血だろうな。捻れて曲がった球体からは、騎士の肉から絞られた血潮が、周囲の宙へと放たれていく……そして、酸も使うのか。ジュシュウウ!と焼けるような音を、球体は放つ。咀嚼し、潰した騎士の肉を、より吸収しやすい形にするために、酸で融かしたようだ。
「お、おのれえええッ!!」
「『炎』を放てええええええッッ!!」
アルカード騎士どもが、一斉に魔術を放つ。『樹霊』を焼き払ってしまうつもりだろう。『樹霊』はまたたくまに炎に包まれてしまうが、悲鳴を上げながらも、その巨大な球体をずるりと落下させて、地底湖の水で消火してしまう。
そして……復讐も始める。幾つかの触手を絡めると、ヤツは本体から分離していく。その分離体は、まるで植物の根で編まれた大蛇のように、うごめきながら騎士どもに襲いかかっていく。
そうか……アレか。床の上を這った痕跡を追いかけて来たが……どうやら、それはあの『樹霊』のモノのようだな。『ヒドラ』よりも巨大で、しかも長命か。
……なるほど、とんでもないモンスターを、最後の『守護神』として用意していたもんじゃないか、『ベルカ・クイン』よ。
「く、くそう!!バケモノが!!」
騎士が大蛇に大剣を突き刺す。大蛇はそのダメージで死んだのか、動かなくなる。いや、そうじゃないな。『炎』の魔力を、体内にため込んでいる。『風』の魔力も少々……あの騎士が仲間なら、離れろ!と叫んでいたが、敵だから無言で観察を続ける。
「よ、よし、やったぞ――――――――――」
ドゴオオオオオオオオオオオオオオオオオオオオオオオオオンンンンンンッッッ!!!
『根っこの大蛇』が大爆発しやがった。『炎』と『風』を合わせた、爆炎の魔術。近くにいた騎士は、その熱風を正面から浴びて、致命傷を負ってしまったようだ……。
……爆発。
ふむ。爆発したな。たった一部分だけでも、強力な爆発だ。もしかしなくても、25年前にシャムロックたちが聞いたのは、コイツの爆発か。

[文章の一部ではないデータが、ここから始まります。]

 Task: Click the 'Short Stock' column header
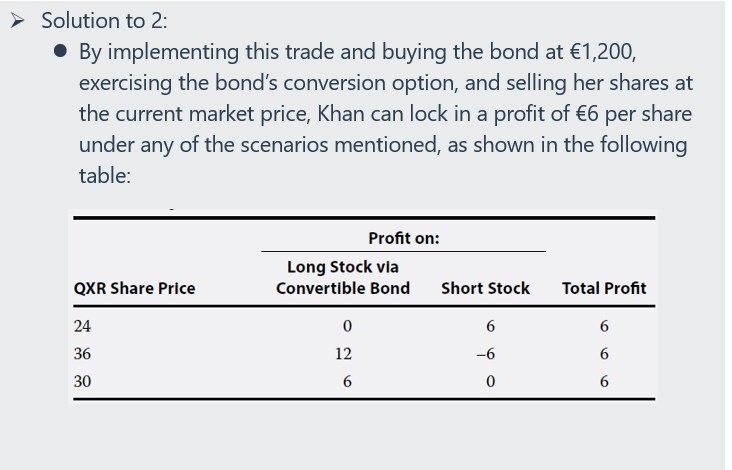485,288
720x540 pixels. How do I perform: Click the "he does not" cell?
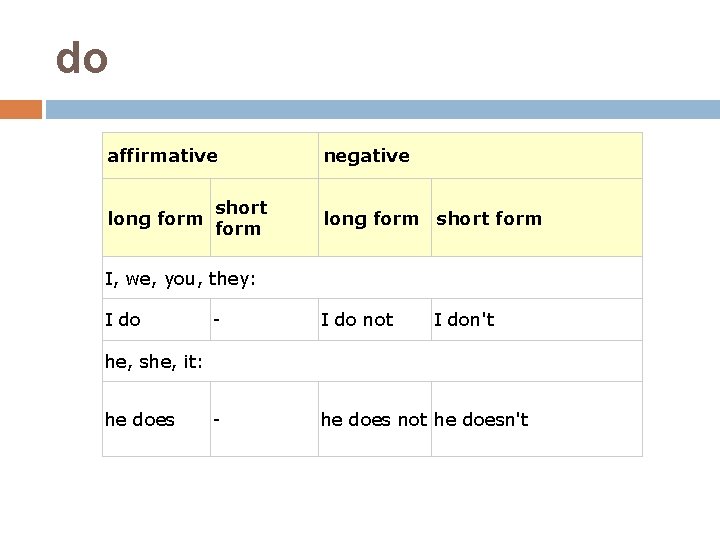point(374,420)
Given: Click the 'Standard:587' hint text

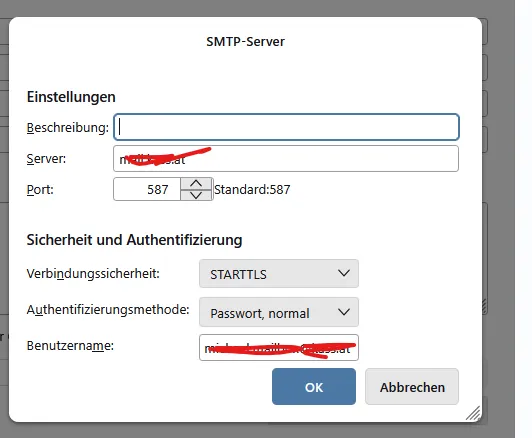Looking at the screenshot, I should coord(252,189).
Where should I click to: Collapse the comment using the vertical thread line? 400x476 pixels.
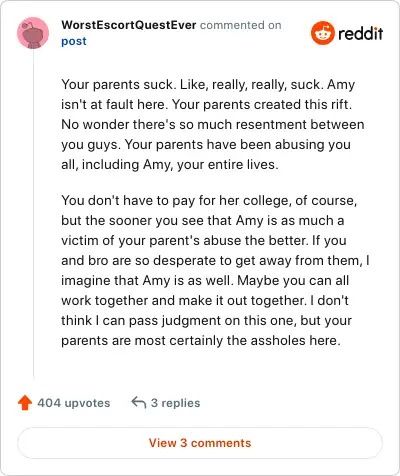[33, 213]
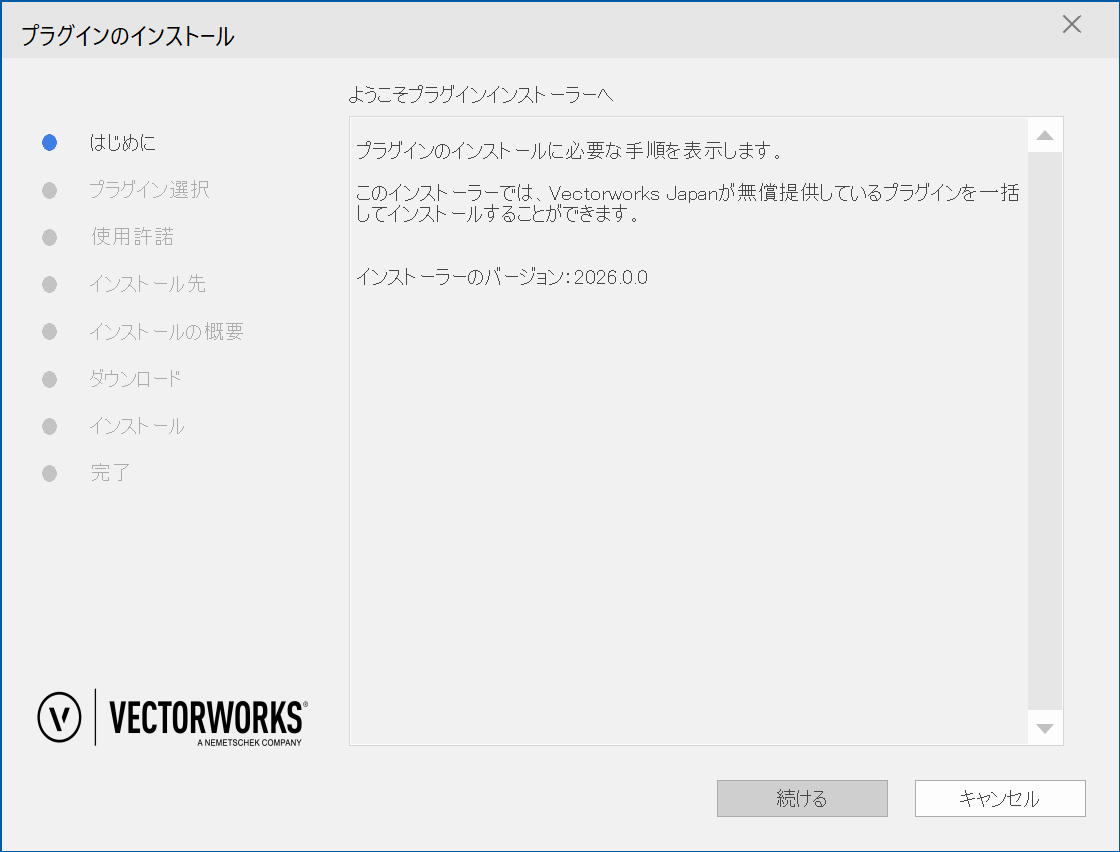
Task: Click the gray bullet beside ダウンロード
Action: coord(49,380)
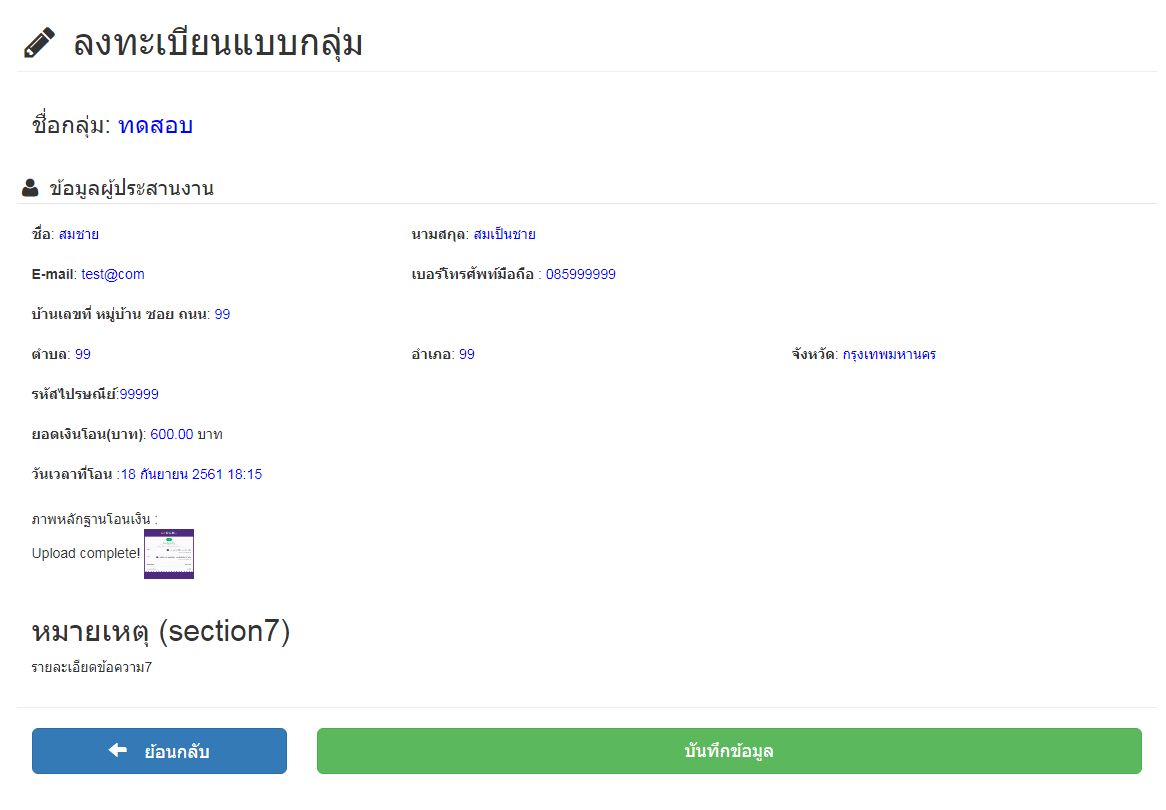The height and width of the screenshot is (810, 1166).
Task: Click the transfer amount 600.00
Action: pyautogui.click(x=171, y=434)
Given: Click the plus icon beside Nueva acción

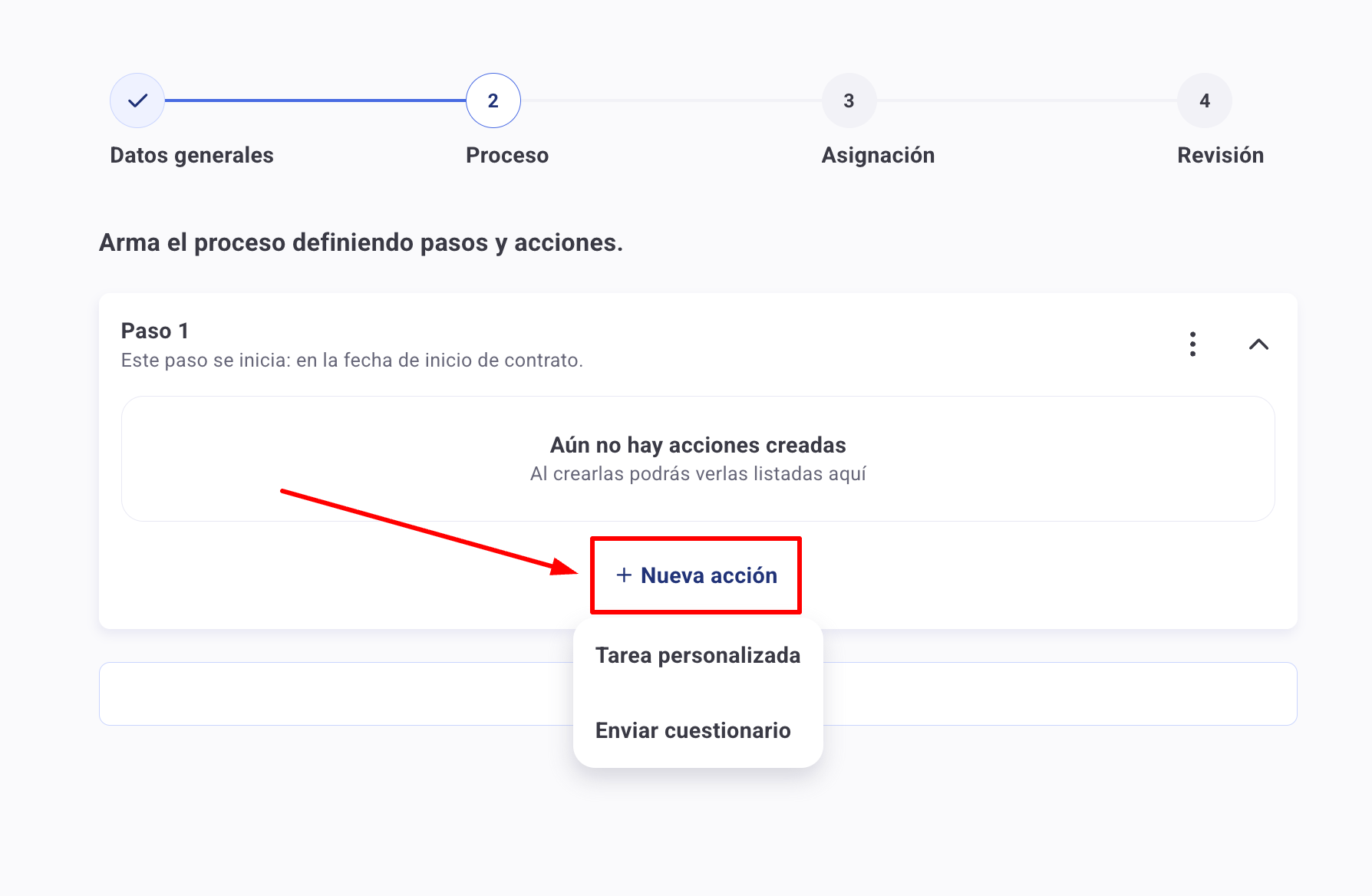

シャムロック……いや、正確には『あの子/レオナ・アレンビー』を逃そうとして、あの『ヒドラ/アメリ』は、コイツと戦ったのだろうかね……そして、追い出された?
あの樹霊に敗北し、そのまま地上へと追い出された。やがて自我を失い、あの沼地にたどり着いたのか?……『部下』である、『醜い豚顔の大悪鬼/ダーク・オーク』たちと共に、『野生化』していったのだろうか……。

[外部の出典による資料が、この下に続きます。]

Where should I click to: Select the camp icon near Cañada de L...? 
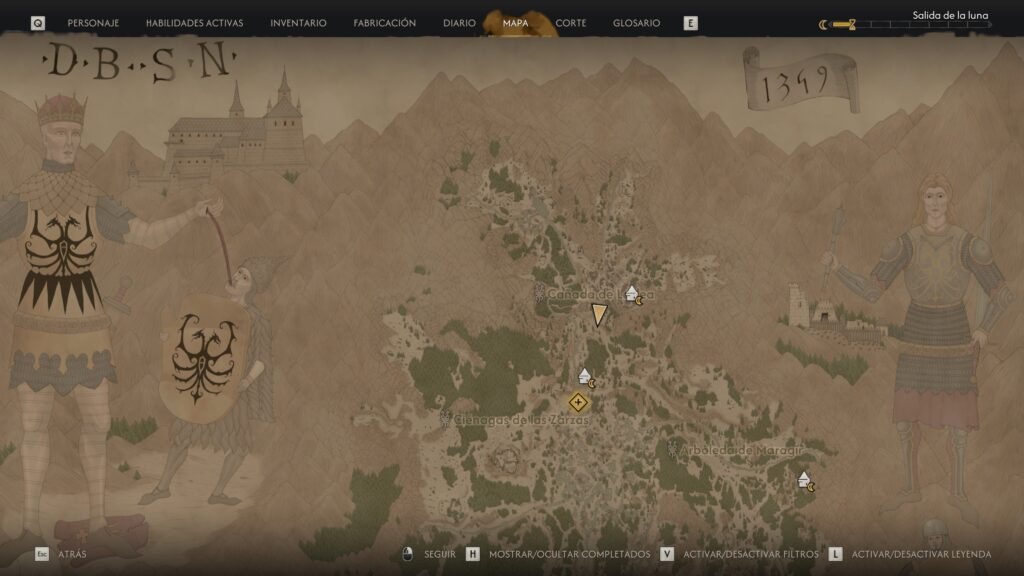[633, 295]
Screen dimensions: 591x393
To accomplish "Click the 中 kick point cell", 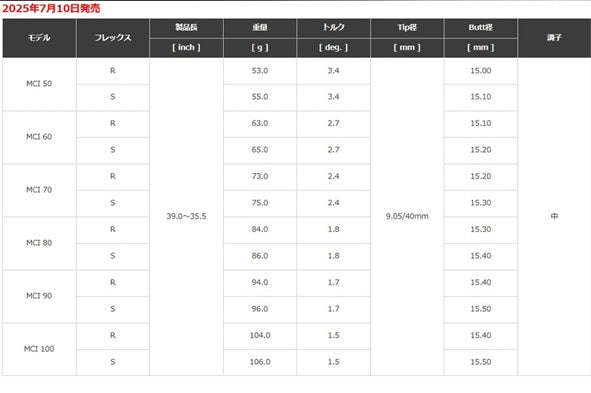I will pos(554,217).
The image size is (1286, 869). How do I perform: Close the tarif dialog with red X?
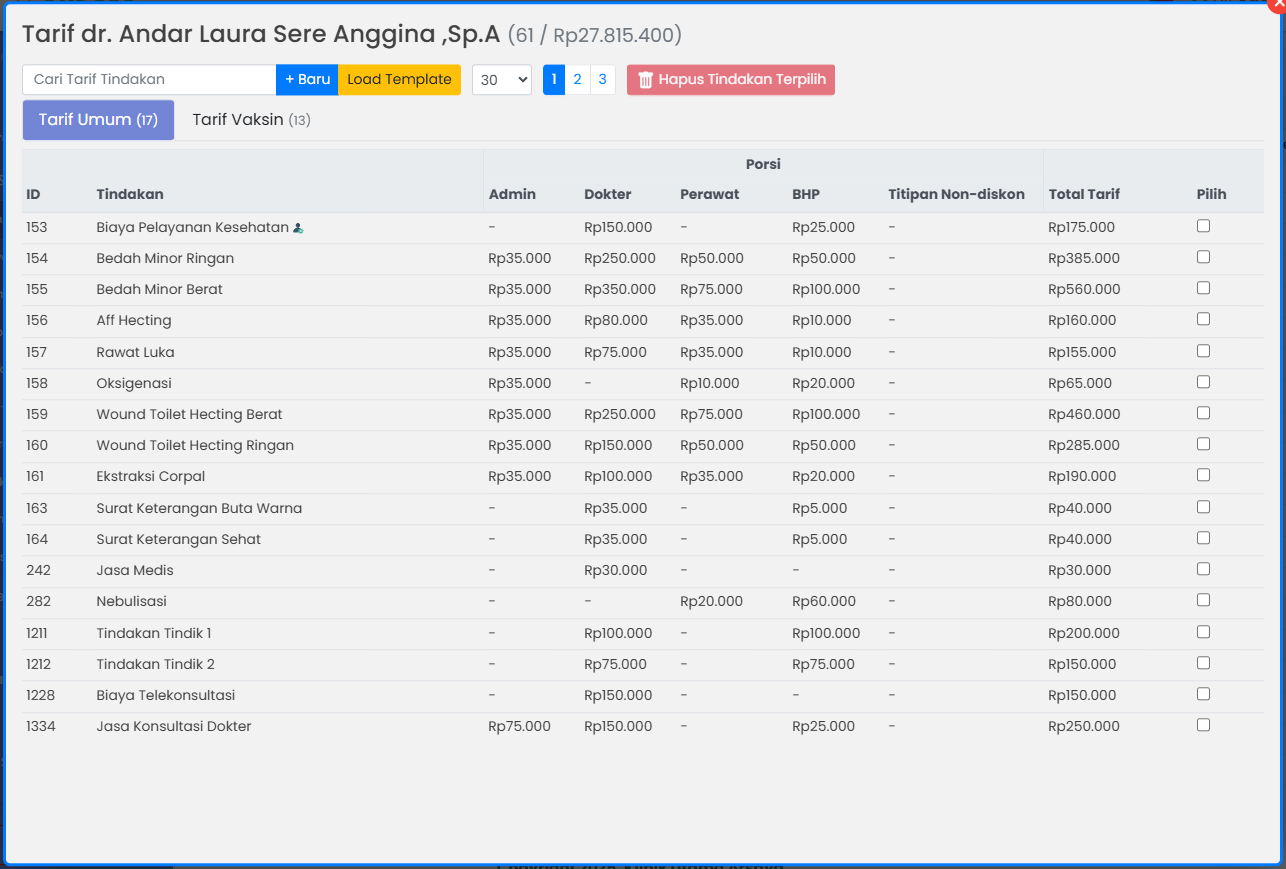point(1277,5)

詳しい事情は分からないが、あの『樹霊』こそが、このダンジョンで最強にして最後の護り手か―――。
「―――そこまでして、あの木の怪物は、一体、『何』を守っているんだろうな?……なあ、もしも、心当たりがあるなら、教えてくれるかい?」
背後から忍び寄ってきていた存在に、オレは質問をぶつける。そいつは、一瞬、驚いたようだが、次の瞬間には、オレ目掛けて飛びかかって来やがった。
反転しながら、竜太刀を振りぬく!!
ガギイイイイイイインンッッ!!
鋼と鋼がぶつかり合い……オレは、見知った黒い瞳を飛び散る火花の向こう側に見つける。そうさ、魔力で分かっていたんだが―――現実に目の当たりにするまでは、本能的にその理解を拒んでいた。
「……やるな、赤毛の騎士よ!!」
「……そりゃそうだろう、オレは、お前のソルジェ兄さんだぜ、ククル?」
狩人の……いいや、暗殺者の技巧を帯びた忍び足。そして、迷うことのない、斬撃。まったく、いい腕しているぜ、オレの妹分はな……ッ。